** Begin Data for processing **
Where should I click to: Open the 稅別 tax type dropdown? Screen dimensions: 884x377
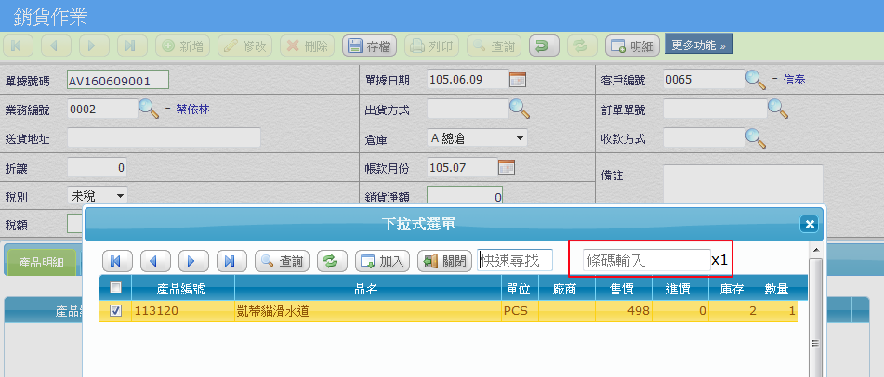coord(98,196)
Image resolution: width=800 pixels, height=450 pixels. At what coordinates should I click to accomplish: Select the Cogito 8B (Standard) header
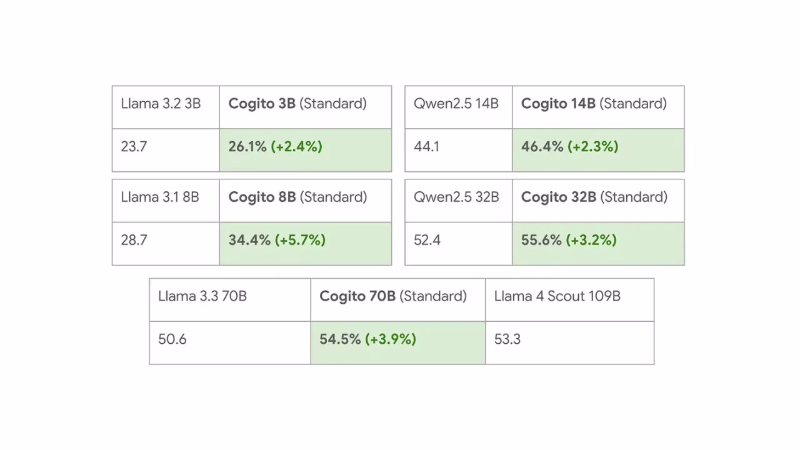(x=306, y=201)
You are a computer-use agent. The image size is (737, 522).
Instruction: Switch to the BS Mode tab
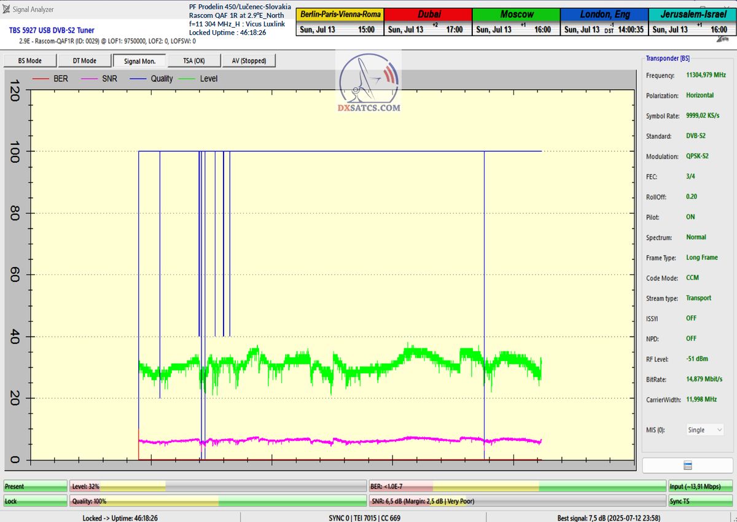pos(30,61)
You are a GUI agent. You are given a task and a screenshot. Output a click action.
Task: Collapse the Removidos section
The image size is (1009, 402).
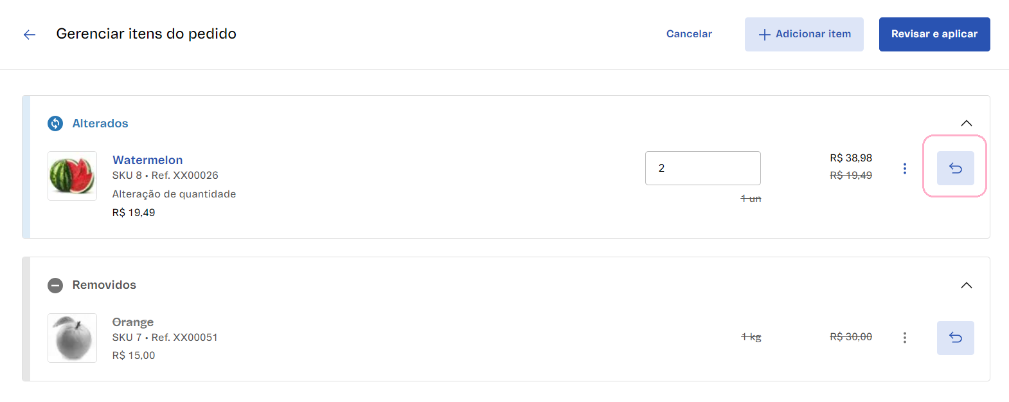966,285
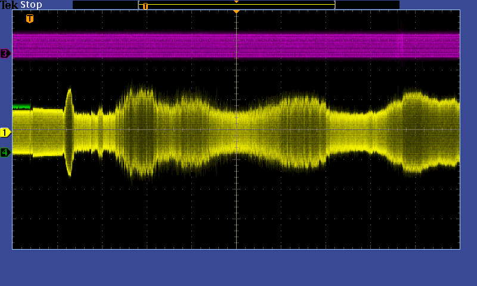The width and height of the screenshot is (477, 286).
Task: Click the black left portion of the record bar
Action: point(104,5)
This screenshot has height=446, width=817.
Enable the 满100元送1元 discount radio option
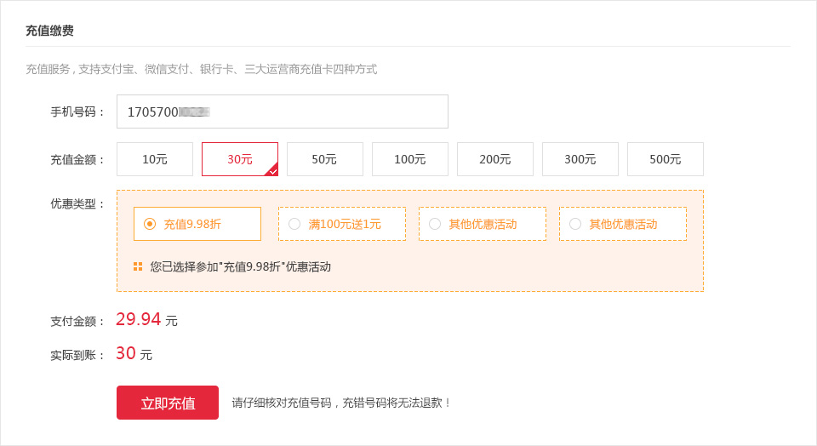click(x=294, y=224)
** End Data for processing **
** Begin Data for processing **
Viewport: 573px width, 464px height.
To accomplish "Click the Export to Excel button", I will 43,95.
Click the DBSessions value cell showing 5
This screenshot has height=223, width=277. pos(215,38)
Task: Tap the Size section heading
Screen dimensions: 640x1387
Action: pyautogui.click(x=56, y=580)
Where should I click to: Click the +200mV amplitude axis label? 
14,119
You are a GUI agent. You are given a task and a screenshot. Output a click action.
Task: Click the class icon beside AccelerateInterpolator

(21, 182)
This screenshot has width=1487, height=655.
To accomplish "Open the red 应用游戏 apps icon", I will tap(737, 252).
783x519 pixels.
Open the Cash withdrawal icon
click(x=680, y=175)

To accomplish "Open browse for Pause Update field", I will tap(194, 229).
** End Data for processing **
** Begin Data for processing **
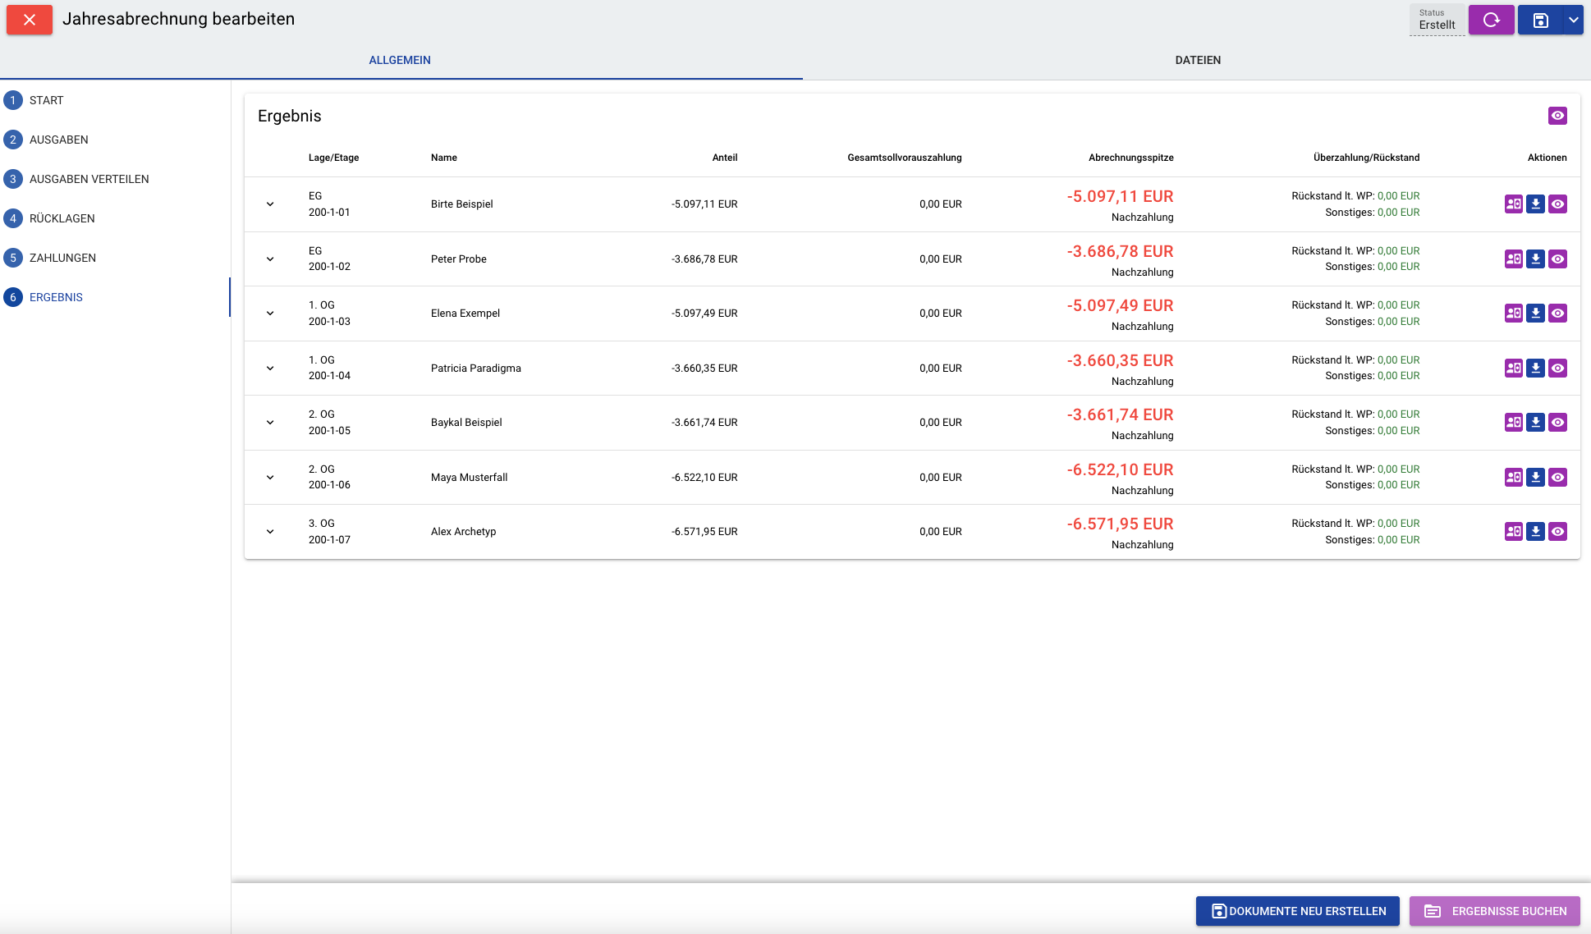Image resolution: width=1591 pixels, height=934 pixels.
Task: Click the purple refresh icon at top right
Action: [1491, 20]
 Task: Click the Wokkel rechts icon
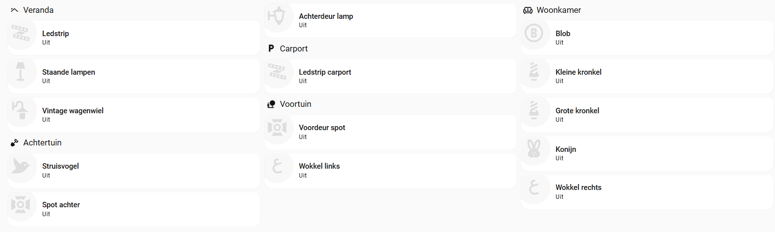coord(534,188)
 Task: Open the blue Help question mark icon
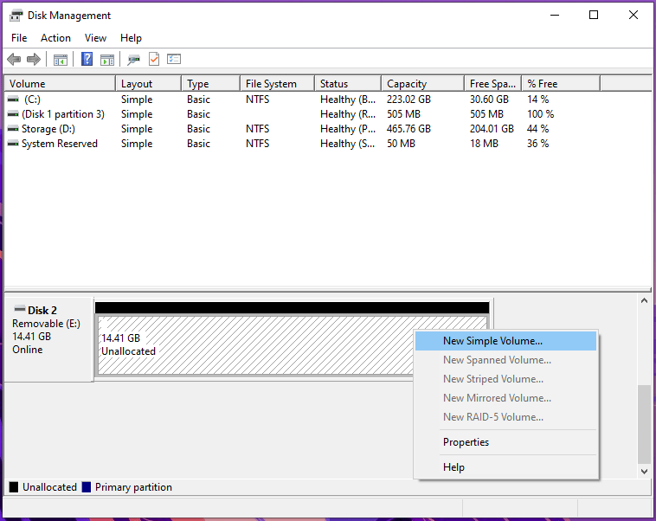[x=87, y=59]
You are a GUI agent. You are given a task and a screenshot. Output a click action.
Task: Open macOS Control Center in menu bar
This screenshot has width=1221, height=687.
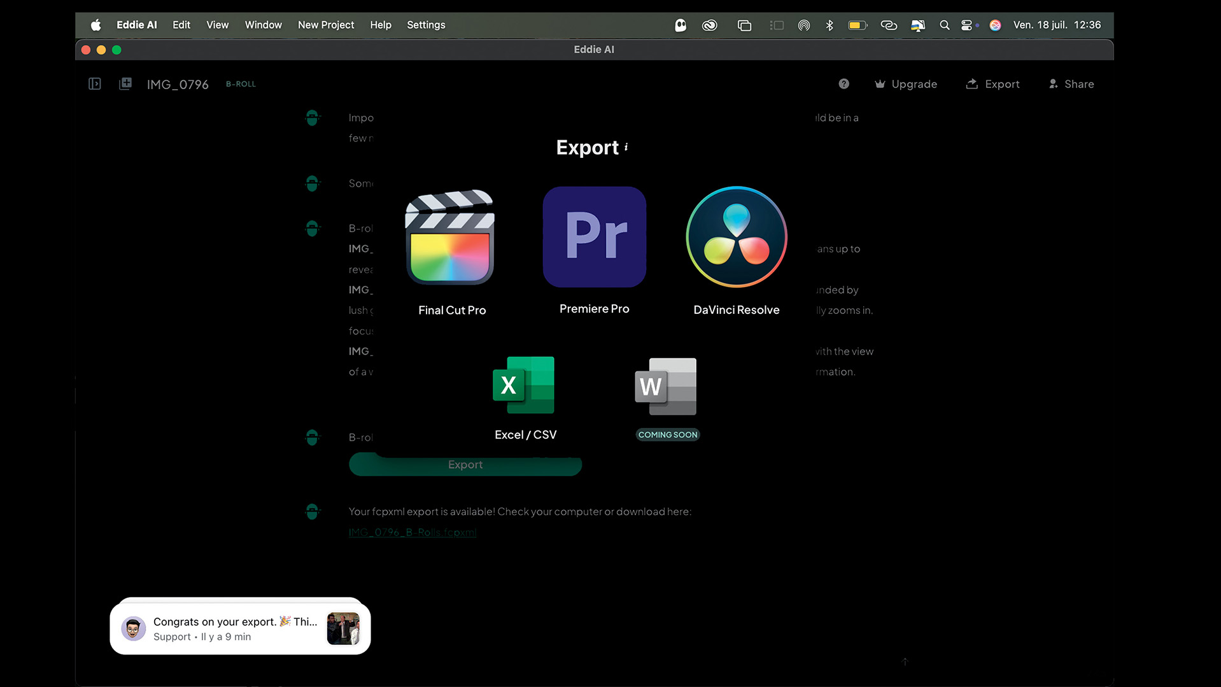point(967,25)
** End Data for processing **
> _What you should do_
Rewrite the data starting at the line that contains "Where should I click to: Click" and ending at the line that contains "will tap(194, 229).", both lines included, with the requests kept unchanged. In each answer, shift the click coordinates by adding 33 to every number.

> _Problem solution_
Where should I click to: Click the +200mV amplitude axis label? 
47,152
You are a GUI agent. You are given a task and a screenshot. Output a click action.
Task: Click the class icon beside AccelerateInterpolator

(54, 215)
This screenshot has width=1487, height=655.
To accomplish "Open the red 应用游戏 apps icon", I will tap(770, 285).
783x519 pixels.
Open the Cash withdrawal icon
click(x=713, y=208)

To accomplish "Open browse for Pause Update field", I will tap(227, 262).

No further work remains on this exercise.